To mask cases included in the brush, click the toolbar button Mask. Masked cases are hidden in all the
scatter plots. Masking can be repeated several times.
All or part of the masked cases can be unmasked by clicking the toolbar button Restore.
Saving and re-using masked cases. The sequential number of currently masked cases can be saved in
a file corresponding to the analysed dataset using the command File/Save masked cases. This masking can
be recuperated in subsequent session(s) using the command Tools/Apply saved masking.
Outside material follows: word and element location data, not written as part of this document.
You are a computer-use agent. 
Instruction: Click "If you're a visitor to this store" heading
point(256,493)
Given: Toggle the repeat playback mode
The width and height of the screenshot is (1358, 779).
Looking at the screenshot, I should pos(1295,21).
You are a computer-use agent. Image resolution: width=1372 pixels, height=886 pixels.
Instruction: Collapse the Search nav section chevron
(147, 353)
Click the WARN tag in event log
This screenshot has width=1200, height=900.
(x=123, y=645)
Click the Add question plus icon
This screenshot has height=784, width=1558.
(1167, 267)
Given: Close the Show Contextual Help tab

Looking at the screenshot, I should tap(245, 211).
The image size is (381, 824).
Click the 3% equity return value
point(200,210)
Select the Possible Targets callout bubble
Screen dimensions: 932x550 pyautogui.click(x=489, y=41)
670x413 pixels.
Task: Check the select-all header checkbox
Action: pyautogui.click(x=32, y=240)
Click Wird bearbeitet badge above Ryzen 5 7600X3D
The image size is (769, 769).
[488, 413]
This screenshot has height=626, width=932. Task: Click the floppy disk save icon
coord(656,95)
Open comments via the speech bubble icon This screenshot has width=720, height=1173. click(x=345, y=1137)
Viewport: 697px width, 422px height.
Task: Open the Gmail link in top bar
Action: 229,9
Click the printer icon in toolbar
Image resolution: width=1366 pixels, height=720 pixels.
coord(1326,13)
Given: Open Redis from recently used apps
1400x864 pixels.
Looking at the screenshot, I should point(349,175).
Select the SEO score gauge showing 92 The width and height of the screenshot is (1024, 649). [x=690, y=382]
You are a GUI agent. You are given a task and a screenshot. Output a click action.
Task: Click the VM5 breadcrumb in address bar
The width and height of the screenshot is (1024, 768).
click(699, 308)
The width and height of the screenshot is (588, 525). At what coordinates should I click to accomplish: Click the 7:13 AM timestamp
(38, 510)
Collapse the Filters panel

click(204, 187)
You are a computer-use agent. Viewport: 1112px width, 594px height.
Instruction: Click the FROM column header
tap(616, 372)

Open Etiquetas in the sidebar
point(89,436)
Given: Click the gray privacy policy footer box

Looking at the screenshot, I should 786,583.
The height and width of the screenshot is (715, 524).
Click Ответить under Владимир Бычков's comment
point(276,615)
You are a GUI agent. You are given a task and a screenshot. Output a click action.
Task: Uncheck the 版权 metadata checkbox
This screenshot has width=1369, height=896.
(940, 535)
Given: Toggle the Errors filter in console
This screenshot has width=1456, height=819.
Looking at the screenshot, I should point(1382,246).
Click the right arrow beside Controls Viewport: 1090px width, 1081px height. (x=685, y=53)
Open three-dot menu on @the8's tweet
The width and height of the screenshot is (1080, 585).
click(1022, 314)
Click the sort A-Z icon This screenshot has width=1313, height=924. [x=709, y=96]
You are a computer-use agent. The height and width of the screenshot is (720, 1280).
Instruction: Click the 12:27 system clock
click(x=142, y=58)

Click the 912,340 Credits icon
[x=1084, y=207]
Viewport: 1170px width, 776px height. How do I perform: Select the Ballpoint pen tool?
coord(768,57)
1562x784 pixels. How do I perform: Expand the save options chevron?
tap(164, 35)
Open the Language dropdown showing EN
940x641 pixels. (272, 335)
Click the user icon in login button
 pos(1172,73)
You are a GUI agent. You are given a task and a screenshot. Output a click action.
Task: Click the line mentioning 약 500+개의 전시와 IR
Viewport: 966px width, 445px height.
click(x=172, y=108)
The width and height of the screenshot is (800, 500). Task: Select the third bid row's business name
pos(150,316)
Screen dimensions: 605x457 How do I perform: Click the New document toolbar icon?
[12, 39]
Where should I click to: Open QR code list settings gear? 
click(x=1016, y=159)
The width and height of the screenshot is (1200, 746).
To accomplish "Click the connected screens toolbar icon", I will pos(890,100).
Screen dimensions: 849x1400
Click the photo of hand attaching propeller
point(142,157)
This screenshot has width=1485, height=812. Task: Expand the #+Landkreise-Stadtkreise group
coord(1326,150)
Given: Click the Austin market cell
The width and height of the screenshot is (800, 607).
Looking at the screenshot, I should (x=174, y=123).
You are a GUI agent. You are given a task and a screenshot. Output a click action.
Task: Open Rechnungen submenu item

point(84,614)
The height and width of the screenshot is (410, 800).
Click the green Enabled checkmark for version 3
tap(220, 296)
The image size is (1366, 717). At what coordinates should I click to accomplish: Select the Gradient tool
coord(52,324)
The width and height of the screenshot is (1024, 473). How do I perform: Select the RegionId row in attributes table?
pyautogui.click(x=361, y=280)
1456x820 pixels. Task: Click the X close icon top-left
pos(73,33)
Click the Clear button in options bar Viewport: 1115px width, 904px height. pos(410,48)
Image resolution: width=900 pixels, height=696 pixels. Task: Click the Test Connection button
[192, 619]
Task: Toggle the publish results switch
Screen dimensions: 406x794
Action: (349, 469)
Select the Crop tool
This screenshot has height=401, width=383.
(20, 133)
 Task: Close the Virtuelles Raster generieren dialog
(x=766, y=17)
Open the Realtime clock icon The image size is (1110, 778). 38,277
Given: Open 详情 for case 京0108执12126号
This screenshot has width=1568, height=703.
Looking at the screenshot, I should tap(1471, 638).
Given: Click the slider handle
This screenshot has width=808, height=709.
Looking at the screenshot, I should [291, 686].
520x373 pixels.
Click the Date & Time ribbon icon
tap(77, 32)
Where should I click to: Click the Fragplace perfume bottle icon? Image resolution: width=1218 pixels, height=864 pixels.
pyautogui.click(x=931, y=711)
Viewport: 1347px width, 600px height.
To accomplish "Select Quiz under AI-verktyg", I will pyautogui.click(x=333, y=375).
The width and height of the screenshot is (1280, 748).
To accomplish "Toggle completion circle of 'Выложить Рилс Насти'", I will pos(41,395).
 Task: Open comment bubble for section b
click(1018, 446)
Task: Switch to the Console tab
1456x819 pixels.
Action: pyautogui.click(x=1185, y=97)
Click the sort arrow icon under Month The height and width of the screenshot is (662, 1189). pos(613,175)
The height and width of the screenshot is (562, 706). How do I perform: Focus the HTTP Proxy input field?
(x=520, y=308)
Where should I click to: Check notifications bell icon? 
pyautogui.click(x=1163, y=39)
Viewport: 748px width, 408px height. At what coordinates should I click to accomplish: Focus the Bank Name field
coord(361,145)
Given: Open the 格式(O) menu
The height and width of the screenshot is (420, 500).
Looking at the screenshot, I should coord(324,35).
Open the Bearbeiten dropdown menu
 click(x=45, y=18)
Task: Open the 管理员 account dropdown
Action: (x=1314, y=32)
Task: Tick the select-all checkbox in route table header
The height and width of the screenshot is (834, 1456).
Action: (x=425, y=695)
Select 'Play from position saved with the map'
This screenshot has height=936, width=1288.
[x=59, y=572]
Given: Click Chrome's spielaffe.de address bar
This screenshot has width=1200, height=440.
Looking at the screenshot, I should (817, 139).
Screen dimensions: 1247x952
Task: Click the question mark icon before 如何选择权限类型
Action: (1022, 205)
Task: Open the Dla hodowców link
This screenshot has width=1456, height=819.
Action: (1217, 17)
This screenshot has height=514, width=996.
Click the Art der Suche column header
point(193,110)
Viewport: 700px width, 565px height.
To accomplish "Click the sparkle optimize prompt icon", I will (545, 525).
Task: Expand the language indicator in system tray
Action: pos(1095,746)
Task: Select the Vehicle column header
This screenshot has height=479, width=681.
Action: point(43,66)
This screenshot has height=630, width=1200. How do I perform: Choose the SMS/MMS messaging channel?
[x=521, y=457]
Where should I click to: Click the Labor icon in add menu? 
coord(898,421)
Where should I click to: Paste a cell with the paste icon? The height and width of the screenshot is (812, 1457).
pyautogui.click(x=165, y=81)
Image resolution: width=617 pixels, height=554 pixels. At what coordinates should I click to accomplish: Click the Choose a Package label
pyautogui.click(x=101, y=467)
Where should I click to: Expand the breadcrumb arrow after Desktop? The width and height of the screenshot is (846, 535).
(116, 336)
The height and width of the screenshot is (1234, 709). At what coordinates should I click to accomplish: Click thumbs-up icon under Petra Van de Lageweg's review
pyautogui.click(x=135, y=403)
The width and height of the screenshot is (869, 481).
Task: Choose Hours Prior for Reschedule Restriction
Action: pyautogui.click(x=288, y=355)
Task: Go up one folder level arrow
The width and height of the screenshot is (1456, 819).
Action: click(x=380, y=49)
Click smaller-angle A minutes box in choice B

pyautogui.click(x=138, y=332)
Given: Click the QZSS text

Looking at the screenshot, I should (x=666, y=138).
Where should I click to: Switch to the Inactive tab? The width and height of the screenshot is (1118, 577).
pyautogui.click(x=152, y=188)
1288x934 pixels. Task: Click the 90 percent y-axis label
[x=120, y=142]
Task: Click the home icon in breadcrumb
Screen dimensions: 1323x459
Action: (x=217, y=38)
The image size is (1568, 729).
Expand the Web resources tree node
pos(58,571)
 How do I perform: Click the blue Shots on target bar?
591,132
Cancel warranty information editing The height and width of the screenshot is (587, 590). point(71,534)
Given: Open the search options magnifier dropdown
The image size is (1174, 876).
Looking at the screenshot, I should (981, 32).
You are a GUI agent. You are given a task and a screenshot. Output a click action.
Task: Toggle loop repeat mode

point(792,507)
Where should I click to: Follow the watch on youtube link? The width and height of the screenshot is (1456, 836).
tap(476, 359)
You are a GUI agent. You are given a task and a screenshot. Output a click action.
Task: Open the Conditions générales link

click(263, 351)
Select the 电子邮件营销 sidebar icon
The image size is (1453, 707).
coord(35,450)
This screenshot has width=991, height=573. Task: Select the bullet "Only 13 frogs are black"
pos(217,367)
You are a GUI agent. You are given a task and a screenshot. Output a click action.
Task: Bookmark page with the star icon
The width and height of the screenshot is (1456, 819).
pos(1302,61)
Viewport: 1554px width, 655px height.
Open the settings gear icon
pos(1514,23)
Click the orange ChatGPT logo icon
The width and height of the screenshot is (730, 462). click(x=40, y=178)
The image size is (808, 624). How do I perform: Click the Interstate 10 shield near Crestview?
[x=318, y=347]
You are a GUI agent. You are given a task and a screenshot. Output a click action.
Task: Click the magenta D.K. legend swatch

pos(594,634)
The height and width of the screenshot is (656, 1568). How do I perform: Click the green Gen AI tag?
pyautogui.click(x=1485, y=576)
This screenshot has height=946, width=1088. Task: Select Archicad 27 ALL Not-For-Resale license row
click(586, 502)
Grouping cases. This feature allows you to see how a variable partitions cases into groups in all plots.
The variable can be either qualitative or quantitative. In addition to selecting the grouping variable, the
user controls the way of grouping (by values, or by intervals and the number of groups).
The dialogue box for creation of groups is activated by clicking the toolbar button Grouping or by using the
menu command Tools/Grouping.
Exploration with the brush. The brush is a rectangle which can be (re)sized, moved and zoomed. As it
is moved over one scatter plot, the cases inside the brush are highlighted in brush colour and shape on all
the other scatter plots.
40.3 GraphID Main Window for Analysis of a Dataset
305
One of the applications is to determine if a crowding of cases in a scatter plot really represents a cluster in
the multidimensional space or whether the crowding is simply a property of the projection. For this purpose,
place the brush on a crowding in one scatter plot and observe how these cases are located on other scatter
plots. If the same crowding appears on other plots then the crowding may indeed indicate a real cluster.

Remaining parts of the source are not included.